Breakpoint 2, 0x000055555555526e in main (argc=1, argv=0x7fffffffe4a8)
at ./size_t.cc:11
11 if (pos <= v.size() - 2) {
(gdb) x/3i $pc
=> 0x55555555526e <main(int, char**)+121>:
call 0x5555555554d4 <_ZNKSt6vectorIiSaIiEE4sizeEv>
0x555555555273 <main(int, char**)+126>: sub $0x2,%rax
0x555555555277 <main(int, char**)+130>: cmp %rax,%rbx
Observe that the pc pointer has run to the address of the breakpoint. From these three assembly statements, we can easily see that the result of the expression is stored in the register rax v.size() - 2, and the value of the variable pos is stored in the rbx. We perform single-step debugging and check the values of these two registers and the status of register flags after each step:
(gdb) ni ## call 0x5555555554d4 <_ZNKSt6vectorIiSaIiEE4sizeEv>
11 if (pos <= v.size() - 2) {
(gdb) i r rax rbx eflags
rax 0x1 1
rbx 0x0 0
eflags 0x202 [ IF ]
(gdb) ni ## sub $0x2,%rax
11 if (pos <= v.size() - 2) {
(gdb) i r rax rbx eflags
rax 0xffffffffffffffff -1
rbx 0x0 0
eflags 0x297 [ CF PF AF SF IF ]
(gdb) x/3i $pc
=> 0x555555555277 <main(int, char**)+130>: cmp %rax,%rbx
0x55555555527a <main(int, char**)+133>: setbe %al
0x55555555527d <main(int, char**)+136>: test %al,%al
(gdb) ni ## cmp %rax,%rbx
0x000055555555527a 11 if (pos <= v.size() - 2) {
(gdb) i r rax rbx eflags
rax 0xffffffffffffffff -1
rbx 0x0 0
eflags 0x213 [ CF AF IF ]
(gdb)
By recording the flag bits, it is not difficult to find that when executing sub $0x2 %rax, the flag bit CF is set, which represents this subtraction operation, which is a subtraction operation of unsigned type numbers, and there is a borrow, that is, overflow, and at the same time SF It is also set, indicating that the current subtraction calculation result is a negative number (since the data stored in the computer is stored in its complement form, so here 0xffffffffffffffff is the complement code, converted to source code is 0x8000000000000001, and the decimal representation is -1). But in the subsequent cmp %rax %rbxstatement,The flag bit CF is set again, which means that the computer subtracts the values in rax and rbx as unsigned numbers 0x0 - 0xffffffffffffffffBorrowing occurs naturally, so the computer automatically thinks "0 < -1"!

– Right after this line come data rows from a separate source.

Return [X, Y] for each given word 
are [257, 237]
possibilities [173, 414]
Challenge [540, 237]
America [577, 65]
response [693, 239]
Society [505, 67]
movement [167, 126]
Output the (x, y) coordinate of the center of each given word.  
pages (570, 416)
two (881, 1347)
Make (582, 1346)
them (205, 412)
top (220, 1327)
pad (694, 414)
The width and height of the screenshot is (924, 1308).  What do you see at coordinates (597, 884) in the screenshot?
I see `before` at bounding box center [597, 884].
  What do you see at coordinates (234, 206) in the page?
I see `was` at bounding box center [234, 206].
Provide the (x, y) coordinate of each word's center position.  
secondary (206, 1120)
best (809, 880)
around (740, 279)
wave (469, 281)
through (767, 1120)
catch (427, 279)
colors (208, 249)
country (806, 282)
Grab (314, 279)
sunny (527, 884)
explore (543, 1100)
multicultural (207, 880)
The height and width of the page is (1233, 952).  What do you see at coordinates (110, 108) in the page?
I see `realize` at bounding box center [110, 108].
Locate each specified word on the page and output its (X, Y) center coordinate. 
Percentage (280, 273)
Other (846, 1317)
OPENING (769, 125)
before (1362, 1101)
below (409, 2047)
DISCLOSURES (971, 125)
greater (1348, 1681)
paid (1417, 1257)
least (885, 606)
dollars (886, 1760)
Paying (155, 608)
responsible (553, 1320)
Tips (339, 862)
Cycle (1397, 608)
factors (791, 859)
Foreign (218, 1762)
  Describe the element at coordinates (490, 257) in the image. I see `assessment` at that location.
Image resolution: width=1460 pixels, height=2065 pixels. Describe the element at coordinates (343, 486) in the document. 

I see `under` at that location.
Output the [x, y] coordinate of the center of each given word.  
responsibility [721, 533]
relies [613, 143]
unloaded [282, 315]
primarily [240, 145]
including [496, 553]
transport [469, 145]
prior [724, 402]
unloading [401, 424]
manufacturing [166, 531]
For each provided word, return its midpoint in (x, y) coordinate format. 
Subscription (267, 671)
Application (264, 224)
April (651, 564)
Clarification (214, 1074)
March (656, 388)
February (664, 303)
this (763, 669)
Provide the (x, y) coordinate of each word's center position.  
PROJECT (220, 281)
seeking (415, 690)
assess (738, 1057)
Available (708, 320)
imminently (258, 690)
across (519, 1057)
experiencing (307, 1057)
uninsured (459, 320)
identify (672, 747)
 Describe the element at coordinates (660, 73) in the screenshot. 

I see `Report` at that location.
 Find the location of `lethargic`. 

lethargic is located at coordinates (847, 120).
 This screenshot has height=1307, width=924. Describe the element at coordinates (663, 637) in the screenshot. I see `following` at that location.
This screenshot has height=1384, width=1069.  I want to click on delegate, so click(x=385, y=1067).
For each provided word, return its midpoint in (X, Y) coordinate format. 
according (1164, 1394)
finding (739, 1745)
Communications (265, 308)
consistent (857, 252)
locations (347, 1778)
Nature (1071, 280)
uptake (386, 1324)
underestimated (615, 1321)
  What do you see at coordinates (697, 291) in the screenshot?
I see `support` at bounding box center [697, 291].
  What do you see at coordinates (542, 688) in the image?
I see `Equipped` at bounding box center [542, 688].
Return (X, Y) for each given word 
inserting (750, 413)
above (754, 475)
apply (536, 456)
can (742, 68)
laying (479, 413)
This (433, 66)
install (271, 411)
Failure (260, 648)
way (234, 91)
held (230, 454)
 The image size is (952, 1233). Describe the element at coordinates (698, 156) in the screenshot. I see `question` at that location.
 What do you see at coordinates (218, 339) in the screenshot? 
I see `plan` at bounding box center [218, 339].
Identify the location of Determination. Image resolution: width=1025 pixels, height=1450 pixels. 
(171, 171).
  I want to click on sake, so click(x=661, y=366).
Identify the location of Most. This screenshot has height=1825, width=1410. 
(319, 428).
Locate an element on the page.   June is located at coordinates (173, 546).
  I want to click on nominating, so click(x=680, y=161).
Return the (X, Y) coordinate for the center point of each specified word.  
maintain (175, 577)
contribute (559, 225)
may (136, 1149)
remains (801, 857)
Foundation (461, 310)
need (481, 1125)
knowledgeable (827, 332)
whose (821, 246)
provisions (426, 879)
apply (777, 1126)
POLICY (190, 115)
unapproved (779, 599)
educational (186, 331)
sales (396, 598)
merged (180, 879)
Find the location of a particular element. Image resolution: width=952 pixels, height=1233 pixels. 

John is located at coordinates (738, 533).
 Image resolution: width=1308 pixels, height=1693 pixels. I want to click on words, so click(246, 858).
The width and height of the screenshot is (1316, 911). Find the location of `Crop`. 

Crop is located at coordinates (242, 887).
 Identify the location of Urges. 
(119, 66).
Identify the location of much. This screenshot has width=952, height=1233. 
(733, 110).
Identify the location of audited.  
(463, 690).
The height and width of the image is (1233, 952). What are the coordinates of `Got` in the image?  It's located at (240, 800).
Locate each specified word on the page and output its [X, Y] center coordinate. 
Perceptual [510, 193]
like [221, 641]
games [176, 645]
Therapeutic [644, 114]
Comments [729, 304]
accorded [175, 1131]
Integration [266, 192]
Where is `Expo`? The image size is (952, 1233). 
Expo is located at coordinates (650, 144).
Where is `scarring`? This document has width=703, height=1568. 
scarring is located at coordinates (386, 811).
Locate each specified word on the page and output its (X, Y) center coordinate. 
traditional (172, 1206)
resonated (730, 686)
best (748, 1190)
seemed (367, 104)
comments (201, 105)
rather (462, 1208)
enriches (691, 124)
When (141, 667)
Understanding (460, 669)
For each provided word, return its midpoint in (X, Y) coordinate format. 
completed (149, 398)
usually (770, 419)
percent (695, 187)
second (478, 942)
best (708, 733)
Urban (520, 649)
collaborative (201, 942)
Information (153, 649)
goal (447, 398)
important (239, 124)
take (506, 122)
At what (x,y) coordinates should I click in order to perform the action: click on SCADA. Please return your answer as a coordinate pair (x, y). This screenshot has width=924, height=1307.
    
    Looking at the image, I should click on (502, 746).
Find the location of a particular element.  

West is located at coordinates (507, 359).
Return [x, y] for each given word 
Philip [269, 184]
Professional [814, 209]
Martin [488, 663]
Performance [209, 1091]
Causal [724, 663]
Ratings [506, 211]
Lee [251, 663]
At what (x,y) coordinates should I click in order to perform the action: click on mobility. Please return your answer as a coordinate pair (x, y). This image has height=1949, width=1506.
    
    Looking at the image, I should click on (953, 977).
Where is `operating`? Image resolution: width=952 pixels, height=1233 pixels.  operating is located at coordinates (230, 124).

So the root cause of the problem is that when the computer executes the cmp instruction, the signed number "-1" is regarded as the unsigned number "0xffffffffffffffff" for comparison. Therefore, abnormal results appeared when judging the size.
issue tracking
Then why does the computer treat "-1" as an unsigned number? Let's take a look at std::vector::size()the declaration of the method:
size_type size() const noexcept;
So v.size()the returned 1 is of type size_type. This type is interpreted as an unsigned integer in the cplusplus website, usually the same as size_t. The truth is clear here, because v.size()this method returns an unsigned integer result, so in subsequent subtraction operations and size comparisons, C++ implicitly converts signed integers to unsigned integers by default, and all operations All become operations of unsigned numbers (the compiler will not give any warning for the overflow of unsigned integer subtraction).
Combined with the conclusions obtained through disassembly and debugging above, it proves that the cause of the problem is consistent with our initial guess.
problem solved
Now that the root cause of the problem is known, the solution is relatively simple, as long as the type conversion is legal when performing operations,
Because v.size()the unsigned integer obtained in the sample code is small, we can directly and explicitly convert it to a signed integer:
...
if (pos <= (int)v.size() - 2) {
...
But this does not mean that as long as you explicitly convert the data type, errors will not occur. For example, a negative number is converted to an unsigned number, and the maximum value of an unsigned number is converted to a signed number. These two are typical type conversion problems that cause numerical overflow.
We should ensure that there will be no overflow after the conversion before we have to convert the data type!